Document extract:
====
A brief detour to Sillyville
Archer informs Miranda that although her father is probably still alive, Taggert is dead. This results in the following plot developments:
- Miranda admits that she knew all about the other woman in Taggert’s life, Betty Fraley (although presumably not about the kidnapping).
- She denies that she ever loved Taggert and says she was just using him for a while and says, “He served his purpose,” although this goes unexplained.
- She makes another physical pass at Archer and thanks him for killing Taggert.
- When Archer says that Graves killed Taggert, not him, she giggles and grins and announces that she “always was a schizoid type.”
- She admits driving around the previous evening but will not say where.
- When Archer takes her to the room where Taggert’s body is lying, she steps over the corpse without ever looking down, kisses Graves and says, “I’ll marry you now.” It does not appear that Archer is invited to the ceremony.
A return to reality
The Sheriff shows up. Archer and the police have what seems to be another melodramatic exchange of threats; but like the one at The Corner, this one has a purpose, too. With the threat of arrest hanging over his head, Archer has a plausible motivation to explain to the Sheriff that Sampson and Troy were engaged in bringing in illegal immigrants through the Temple in the Clouds to serve as strikebreakers on Sampson’s ranch. Now the Sheriff can make some arrests. (BTW, this is the source of the crumpled bills and the arithmetical notes that Archer found in Fay Estabrook’s drawer. The immigrants pay to be smuggled in.)
What this case needs is more eavesdropping
Archer visits Marcie, Eddie’s girlfriend. She tells him nothing and thinks that Archer killed Eddie, but she turns out to be useful anyway, without knowing it. After Archer leaves she takes off in her car and Archer follows her to a remote cabin occupied by Marcie, Troy, Betty Fraley, Faye Estabrook, and Luis, a thug who is Puddler’s replacement. While Archer eavesdrops, hey torture Betty Fraley by burning the soles of her feet until she confesses that the money is in a bus locker.
Archer rescues Fraley. Predictably in a Ross Macdonald novel, she tries to sexually ingratiate herself with him and just as predictably he refuses.
Archer telephones the police to arrest Troy and the others.
Fraley tells him where Sampson is being held and Archer calls Graves, telling him to get the Sheriff and medical attention to the site as quickly as possible.
====
Record extracts:
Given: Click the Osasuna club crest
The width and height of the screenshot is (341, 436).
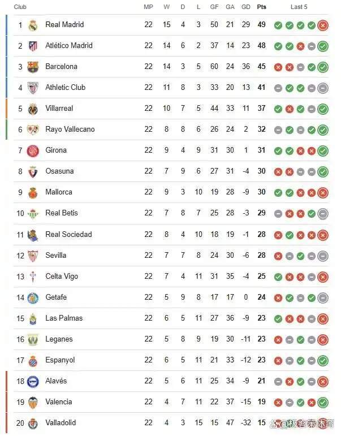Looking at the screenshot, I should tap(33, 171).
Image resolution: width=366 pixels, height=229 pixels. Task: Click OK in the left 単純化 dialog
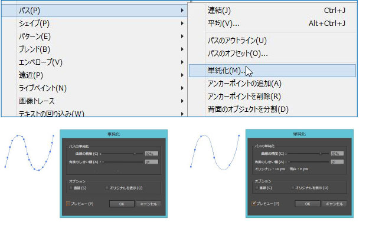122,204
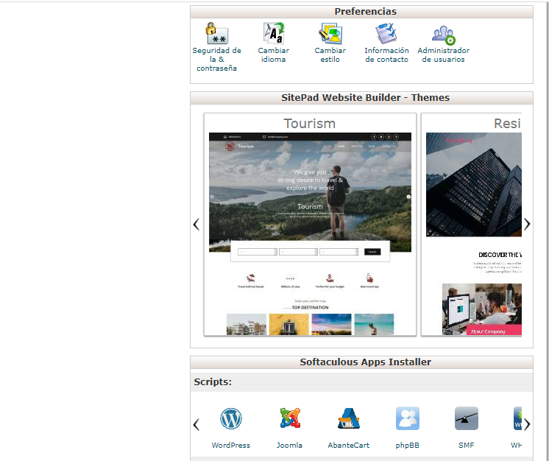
====
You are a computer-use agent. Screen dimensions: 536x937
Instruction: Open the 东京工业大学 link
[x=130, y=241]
====
Requirement 1: From the plot summary, copy the part that opens with the words containing "What this case" and closes with "and the others.".
Requirement 2: In the plot summary, where does Betty Fraley confess the money is hidden?

Final answer 1:
What this case needs is more eavesdropping
Archer visits Marcie, Eddie’s girlfriend. She tells him nothing and thinks that Archer killed Eddie, but she turns out to be useful anyway, without knowing it. After Archer leaves she takes off in her car and Archer follows her to a remote cabin occupied by Marcie, Troy, Betty Fraley, Faye Estabrook, and Luis, a thug who is Puddler’s replacement. While Archer eavesdrops, hey torture Betty Fraley by burning the soles of her feet until she confesses that the money is in a bus locker.
Archer rescues Fraley. Predictably in a Ross Macdonald novel, she tries to sexually ingratiate herself with him and just as predictably he refuses.
Archer telephones the police to arrest Troy and the others.

Final answer 2: In a bus locker.